— PAGE EXTRACT —
Single by MC Miker G & DJ Sven
- B-side: "Whimsical Touch"
- Released: 1986
- Length: 4:25
- Label: High Fashion Music; Dureco Benelux;
- Songwriters: Brian Bennett; Curtis L. Hudson; Bruce Welch; Lisa Stevens; Lucien Witteveen; Sven van Veen;
- Producer: Ben Liebrand

MC Miker G & DJ Sven singles chronology
|  | "Holiday Rap" (1986) | "Celebration Rap" (1987) |

Audio sample
- file; help;

= Holiday Rap =

1986 single by MC Miker G & DJ Sven

"Holiday Rap" is a song by Dutch musical duo MC Miker G & DJ Sven. The debut single of the duo, it was released in most European countries in 1986 and achieved success, topping the charts of the Netherlands, Belgium, France, Italy, Switzerland, and West Germany and reaching number one on the European Hot 100 Singles chart. In North America, the single did not chart in the United States but peaked at number nine in Canada.

==Music and lyrics==
Musically, the song is based on Madonna's 1983 hit "Holiday". DJ Martin van der Schagt had a home studio where he recorded the demo version of "Holiday Rap" using the original tape loops of Madonna's "Holiday". Not possible for a commercial release, producer Ben Liebrand figured out which instruments were used in the original and re-recorded the music from scratch as opposed to sampling the original, with different lyrics and new melodies. In the lyrics, both singers tell of their summer vacations in various towns, such as London and New York. The song also features an interpolation of the chorus of Cliff Richard's "Summer Holiday". The music video for the song was named by MuchMusic as the worst video of 1986.

— Stored items —
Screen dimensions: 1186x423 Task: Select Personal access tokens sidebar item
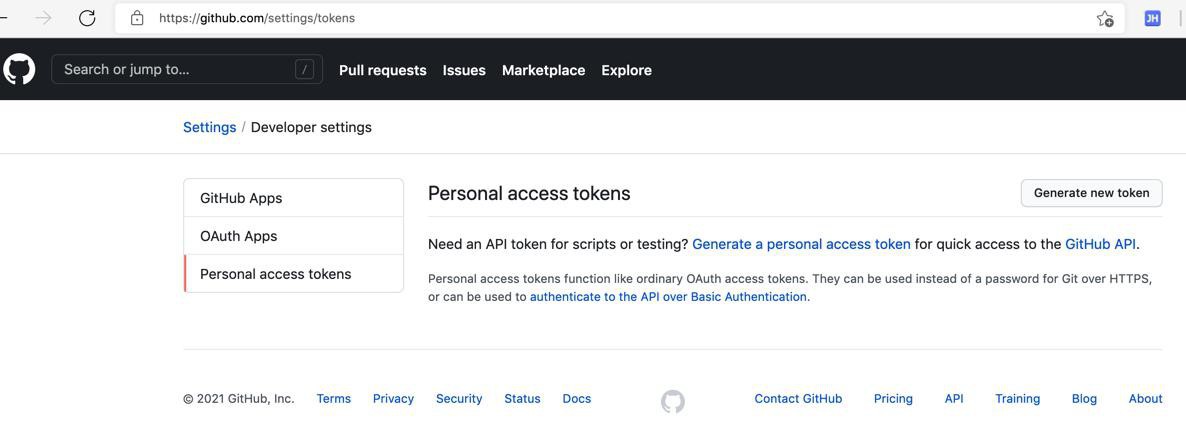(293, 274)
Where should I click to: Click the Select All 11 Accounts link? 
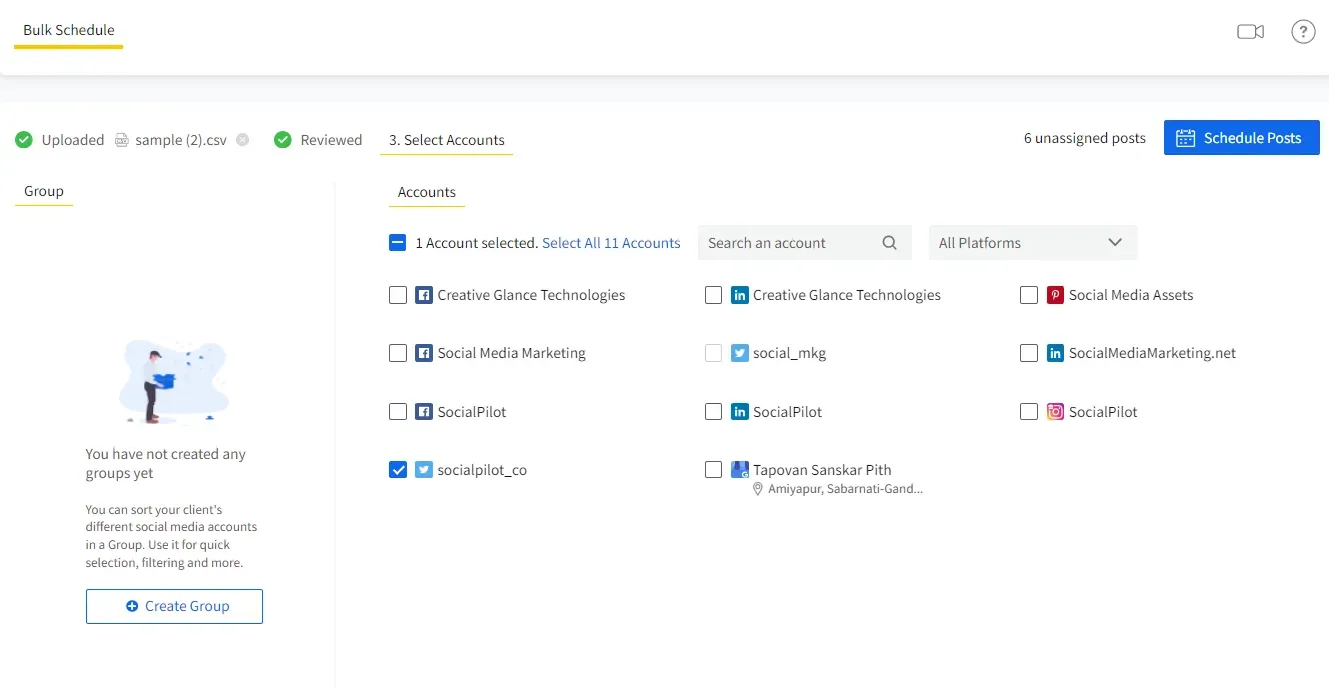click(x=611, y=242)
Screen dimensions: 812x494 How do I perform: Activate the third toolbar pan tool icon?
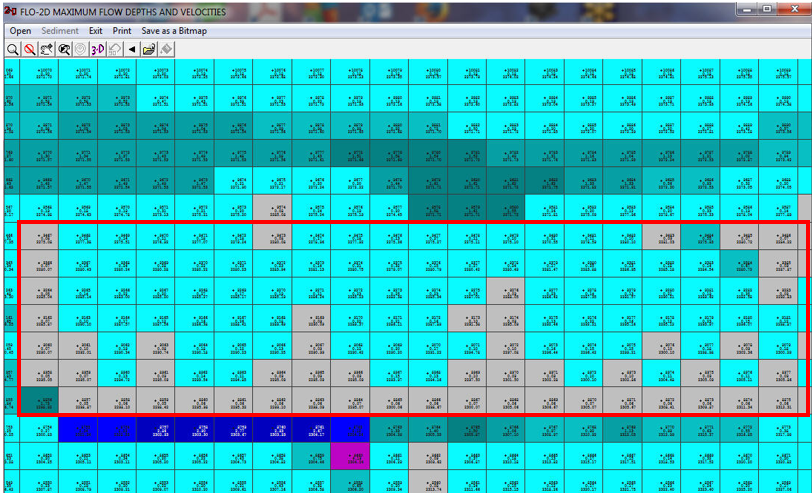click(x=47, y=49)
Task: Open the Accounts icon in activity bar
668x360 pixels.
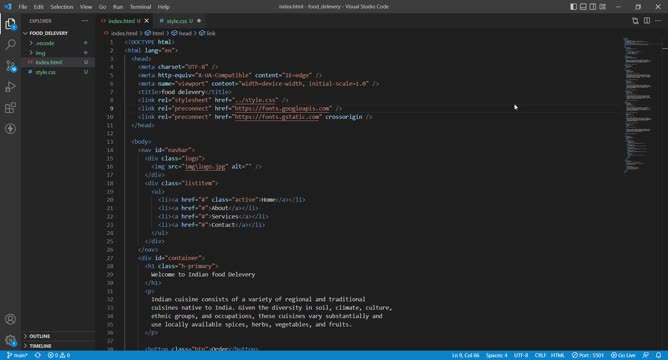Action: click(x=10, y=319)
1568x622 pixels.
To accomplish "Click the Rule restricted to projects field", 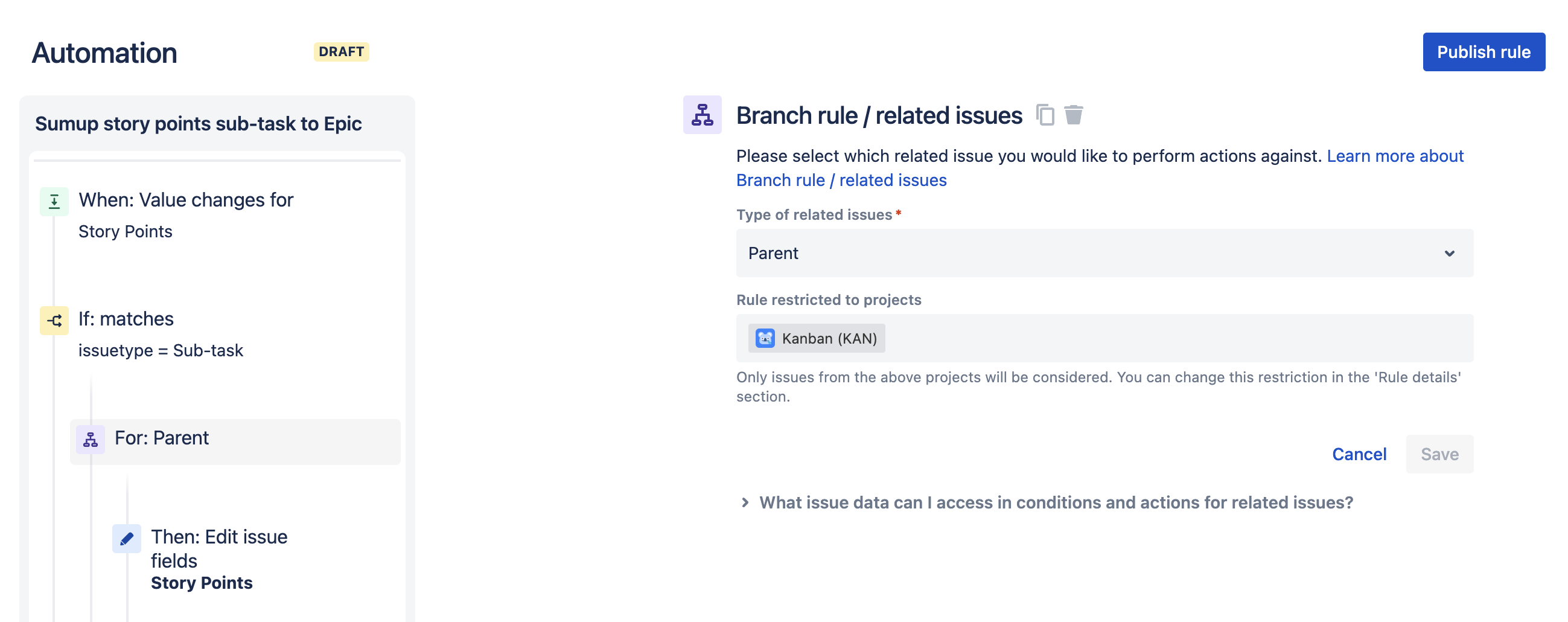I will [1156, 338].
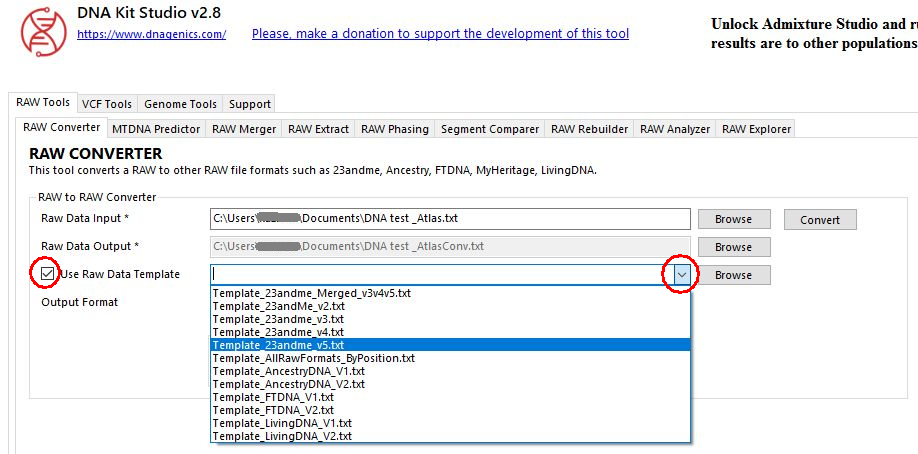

— TASK INSTRUCTIONS —
A. Can you reproduce the passage of the "Holiday Rap" article starting at "1986 single by" and ending at "nine in Canada."?
B. Could you pick up the "Holiday Rap" article after its final sentence and carry it further?

— RESPONSES TO THE EXERCISE —
A.
1986 single by MC Miker G & DJ Sven

"Holiday Rap" is a song by Dutch musical duo MC Miker G & DJ Sven. The debut single of the duo, it was released in most European countries in 1986 and achieved success, topping the charts of the Netherlands, Belgium, France, Italy, Switzerland, and West Germany and reaching number one on the European Hot 100 Singles chart. In North America, the single did not chart in the United States but peaked at number nine in Canada.

B.
In 1987, Russian Sergey Minaev, a Soviet DJ and pop singer of the mid-1980s, who specialized in humorous songs and musical parodies, performed his version called "DJ's Rap (Рэп дискжокея)" with new lyrics about Soviet censorship in satirical key. It gained strong popularity throughout the USSR in 1987, when music video was released. It reached 4th place in "Videos of the Year" by "Smena" and 12th place in January 1988's "Top 30 Hits" by ZD Awards.

==Track listings==

CD maxi
| No. | Title | Length |
|---|---|---|
| 1. | "Holiday Rap" (extended) | 6:22 |
| 2. | "Holiday Rap" (a cappella) | 6:10 |
| 3. | "Whimsical Touch" | 5:01 |
| 4. | "Holiday Rap" (radio edit) | 4:27 |

7-inch single
| No. | Title | Length |
|---|---|---|
| 1. | "Holiday Rap" | 4:25 |
| 2. | "Whimsical Touch" | 5:00 |

12-inch maxi
| No. | Title | Length |
|---|---|---|
| 1. | "Holiday Rap" | 6:20 |
| 2. | "Holiday Rap" (a cappella) | 6:09 |
| 3. | "Holiday Rap" (hip hop instrumental) | 6:20 |
| 4. | "Whimsical Touch" | 5:00 |

==Charts==

===Weekly charts===
"Holiday Rap"

| Chart (1986–1987) | Peak position |
|---|---|
| Australia (Australian Music Report) | 11 |
| Austria (Ö3 Austria Top 40) | 2 |
| Belgium (Ultratop 50 Flanders) | 1 |
| Canada Top Singles (RPM) | 9 |
| Denmark (IFPI) | 3 |
| Europe (Eurochart Hot 100) | 1 |
| Finland (Suomen virallinen lista) | 3 |
| France (SNEP) | 1 |
| Italy (Hit Parade) | 1 |
| Italy (Musica e dischi) | 1 |
| Netherlands (Dutch Top 40) | 1 |
| Netherlands (Single Top 100) | 1 |
| Norway (VG-lista) | 3 |
| Spain (AFE) | 1 |
| Sweden (Sverigetopplistan) | 7 |
| Switzerland (Schweizer Hitparade) | 1 |
| UK Singles (Official Charts) | 6 |
| West Germany (GfK) | 1 |

"Holiday Rap '91"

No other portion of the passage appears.